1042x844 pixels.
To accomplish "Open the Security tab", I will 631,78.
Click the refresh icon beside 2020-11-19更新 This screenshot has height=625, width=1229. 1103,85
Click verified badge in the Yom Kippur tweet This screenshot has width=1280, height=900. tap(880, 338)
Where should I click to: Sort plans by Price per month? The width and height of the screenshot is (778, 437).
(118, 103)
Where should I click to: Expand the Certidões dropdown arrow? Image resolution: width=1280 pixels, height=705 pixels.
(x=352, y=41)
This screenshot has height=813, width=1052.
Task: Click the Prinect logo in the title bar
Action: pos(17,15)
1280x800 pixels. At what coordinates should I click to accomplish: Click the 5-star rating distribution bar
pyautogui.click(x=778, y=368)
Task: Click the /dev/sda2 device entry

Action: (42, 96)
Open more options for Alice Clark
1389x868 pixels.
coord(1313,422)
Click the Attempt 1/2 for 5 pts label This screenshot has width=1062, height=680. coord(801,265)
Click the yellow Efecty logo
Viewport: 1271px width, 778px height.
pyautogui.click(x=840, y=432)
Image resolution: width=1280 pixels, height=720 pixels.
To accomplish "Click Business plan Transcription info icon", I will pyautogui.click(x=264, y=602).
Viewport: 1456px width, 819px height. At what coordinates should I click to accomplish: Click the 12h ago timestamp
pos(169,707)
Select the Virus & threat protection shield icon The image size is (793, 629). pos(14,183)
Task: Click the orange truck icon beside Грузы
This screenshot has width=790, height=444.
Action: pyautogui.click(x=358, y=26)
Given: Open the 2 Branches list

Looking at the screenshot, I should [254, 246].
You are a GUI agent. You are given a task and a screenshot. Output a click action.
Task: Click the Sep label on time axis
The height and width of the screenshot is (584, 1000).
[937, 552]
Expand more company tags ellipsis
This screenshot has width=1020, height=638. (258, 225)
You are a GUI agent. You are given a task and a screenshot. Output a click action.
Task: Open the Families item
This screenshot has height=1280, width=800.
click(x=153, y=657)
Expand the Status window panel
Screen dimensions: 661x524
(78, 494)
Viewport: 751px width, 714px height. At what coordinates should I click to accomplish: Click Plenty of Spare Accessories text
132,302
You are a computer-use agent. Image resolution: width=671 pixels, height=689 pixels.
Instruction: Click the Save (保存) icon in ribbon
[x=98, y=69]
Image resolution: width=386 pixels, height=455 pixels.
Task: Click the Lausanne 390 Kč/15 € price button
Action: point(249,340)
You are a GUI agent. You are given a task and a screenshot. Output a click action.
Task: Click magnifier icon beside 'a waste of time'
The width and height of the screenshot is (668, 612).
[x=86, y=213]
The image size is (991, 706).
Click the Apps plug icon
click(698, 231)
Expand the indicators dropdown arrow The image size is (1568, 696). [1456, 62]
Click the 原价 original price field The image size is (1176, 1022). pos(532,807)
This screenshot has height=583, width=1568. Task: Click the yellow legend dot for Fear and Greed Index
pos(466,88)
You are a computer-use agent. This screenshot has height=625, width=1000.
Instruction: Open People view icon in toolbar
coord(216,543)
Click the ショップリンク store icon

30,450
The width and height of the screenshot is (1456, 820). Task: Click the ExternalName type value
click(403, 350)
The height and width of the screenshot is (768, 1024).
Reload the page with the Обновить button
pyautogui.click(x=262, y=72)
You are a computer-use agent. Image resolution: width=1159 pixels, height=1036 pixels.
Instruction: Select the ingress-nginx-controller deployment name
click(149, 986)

• • • •

| TASK TO CARRY OUT |
Copy all lines from the entries that contain the word "will".

| SOLUTION TO THE EXERCISE |
To accomplish "Open the Security tab", I will 631,78.
To accomplish "Click Business plan Transcription info icon", I will pyautogui.click(x=264, y=602).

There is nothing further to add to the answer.